Aaron’s eyes were green and brown. Ashley’s eyes were green and blue. And Larissa’s eyes were blue and YELLOW!

[Wing: HOW DO I GET IN ON THIS?]

It wasn’t just Tavia’s friends, either. Every kid, and I mean EVERY kid, in the classroom had mismatched eyes. Not a single child had eyes that were the same color except for Tavia. Meanwhile, the teachers all had regular eyes.

Tavia was more perplexed that everyone around her seemed fine with this. Her friends shrugged.

“Everyone has different-color eyes. It’s no big deal,” they’d reply.

She didn’t push the subject further, but this bothered Tavia’s thoughts a lot until a week later when she found out the truth.

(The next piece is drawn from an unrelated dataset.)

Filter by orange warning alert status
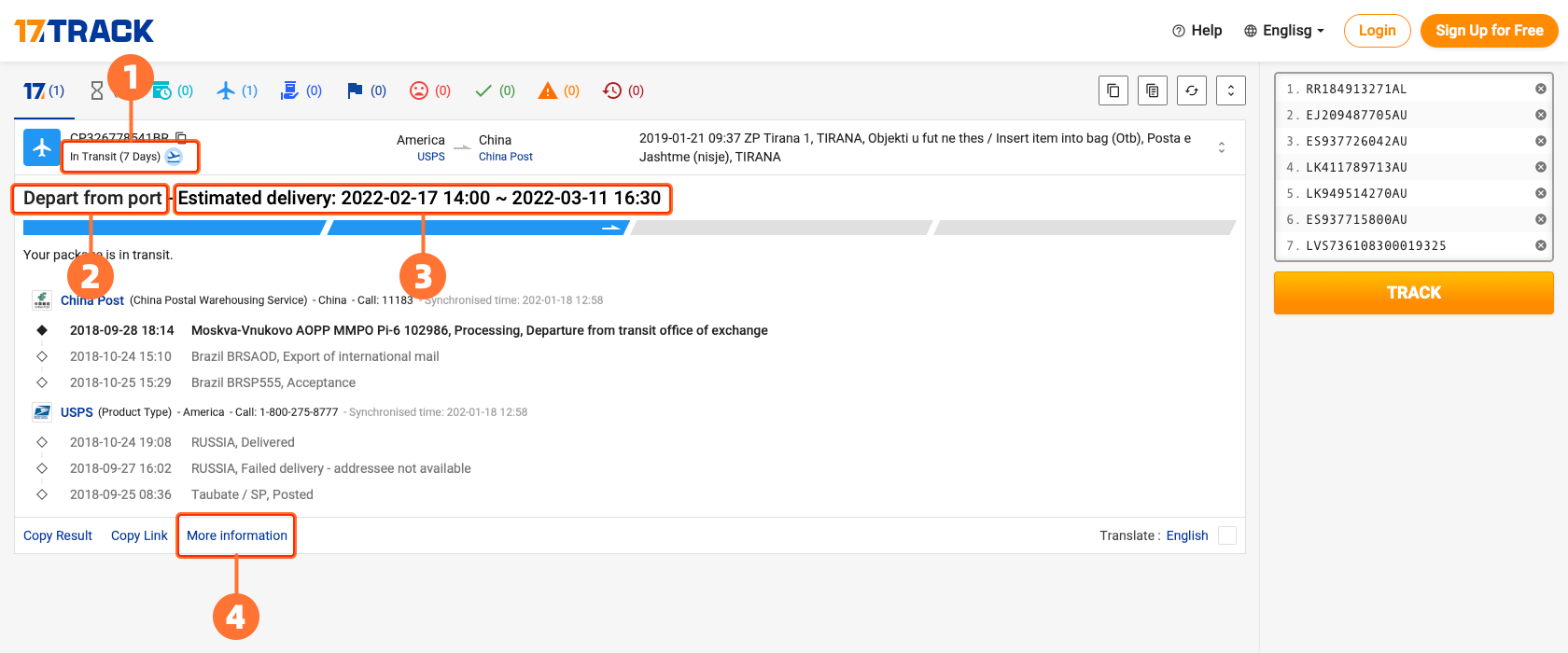1568x653 pixels. pos(558,90)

Mr. Jones was having a spelling test in class, when the worst thing of all happened to Tavia. She didn’t have a pencil! Tavia practically tore her desk apart looking for one, but she was the Girl Without A Pencil.

Seeing Tavia’s distress and realizing she was sans pencil, Mr. Jones told Tavia to come to his desk. As she did, Tavia watched Mr. Jones pull out [INSERT TITLE HERE]. It was a red box with white stripes, and before he opened it Mr. Jones looked Tavia straight in the eye.

“If you want a pencil, you have to give me something in return. Have you ever heard the saying ‘An eye for an eye, a tooth for a tooth?’ Well,” said Mr. Jones, “I want an eye.”

Tavia wasn’t sure what Mr. Jones was asking until she saw inside his box. Instinctively Tavia placed a protective hand over her eye when she the box was filled with… EYES! Blue eyes, green eyes, brown eyes, yellow eyes, eye-eye-eye!

Even more distressingly, Tavia reached up and… PLUCKED OUT ONE OF HER EYES LIKE IT WAS THE EASIEST THING IN THE WORLD AND PUT IT IN THE BOX!

With one pencil and one eye, Tavia returned to her desk and completed her spelling test sans depth perception. When she was done, Tavia went to exchange Mr. Jones’s pencil for her eye back.

There was one problem.

Tavia couldn’t find it!

Tavia’s blue eye hadn’t gotten mixed up with all of the other eyes. There were plenty of blue eyes, but she couldn’t find the one that belonged to her.

Mr. Jones growled at Tavia to take an eye and sit back down, so she randomly grabbed a green eye and shoved it into her socket.

All eyes were on Tavia as her classmates smiled. She was now part of the group.

Everyone looked the same – they all had experienced the box.

Remember: If you ever go to a new school where everyone has different-color eyes, buy lots of pencils and take them to class!

Final Thoughts

This went in a much different direction than “Mr. Tilmore,” which was a more mundane sort of horror. However “The Box” may be more fantastical, there’s also a mundane level to the terror Tavia experiences. Everyone has simply become accustomed to the grotesque practices of Mr. Jones, and the way Tavia so casually gets used to it by removing her own eye like she does it all the time gives “The Box” a surreal, subtle kind of dread contrasted by the shock of Mr. Jones’s collection.

Although I’m overthinking this, I’m alarmed by what seems to be a large presence of yellow eyes which I can only imagine is jaundice. Yikes.

[Wing: I will never, ever, ever go without a writing utensil ever again (not that I regularly do, I almost always have one). Eye trauma for the lose right here. Let me tell you, when you’re young and trying to learn how to put in contacts, having the professional helping you make you touch their eye is not the way to avoid an eye trauma squick for the rest of your life.]